=== Text ===
%%
Some teams got the messaging and sentiment right, but it was mostly players themselves — in many cases the only people in their organizations who could truly understand what the protests were about — who spoke out most clearly. It is telling that so many did so outside the purview of their teams, or even their professions. Former NBA player Stephen Jackson spoke passionately about George Floyd, who had been a childhood friend of his from Texas. He stood alongside Jamie Foxx and Minnesota Timberwolves players Karl-Anthony Towns (who had just lost his mother to COVID-19) and Josh Okogie, but their presence didn’t resemble anything like the usual “let’s go out and beat racism! let’s run up the score on racism!” platitudes that you usually see from sports organizations, and that you routinely saw on social media. The players who have broken through have spoken as men and women, even as victims of police violence, not as athletes. It has made the Official Statements of Unity in These Trying Times seem all the more inadequate, and increasingly unwelcome.
%%
=== Given information ===
%%
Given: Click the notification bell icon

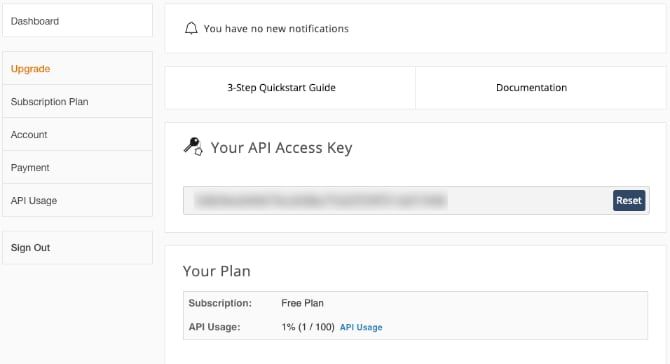Looking at the screenshot, I should coord(191,28).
%%
=== Exercise prompt ===
Extend the text about players speaking out during the George Floyd protests, picking up after its final sentence.

=== Exercise response ===
The NBA, typically, has been better than other leagues about this — Spurs coach Gregg Popovich cut loose on Trump and police violence to The Nation’s Dave Zirin — but again, these were issues that Popovich (and his fellow coach Steve Kerr, who said “this is why racists shouldn’t be allowed to be President” on Twitter) had already spoken up about, and ones that have little to do with the sport itself. And while the NBA and commissioner Adam Silver have been ahead of the curve on issues of race and power, eventually they have to get back to the business of playing games. Doing so has been heralded as a “return to normal” since the beginning of this pandemic. But that idea, and that phrasing, looks reactionary, even retrograde and damaging, in the wake of George Floyd’s death and the demonstrations across the country. “Return to normal” stops sounding like a plea for reopening the economy and the world of sports and more like something we should be actively fighting against. The whole argument for getting sports back quickly — other than the financial argument — was to give us all some way to get away from our troubles and fears. But maybe we should be facing those troubles and fears. Maybe that’s what this is all about.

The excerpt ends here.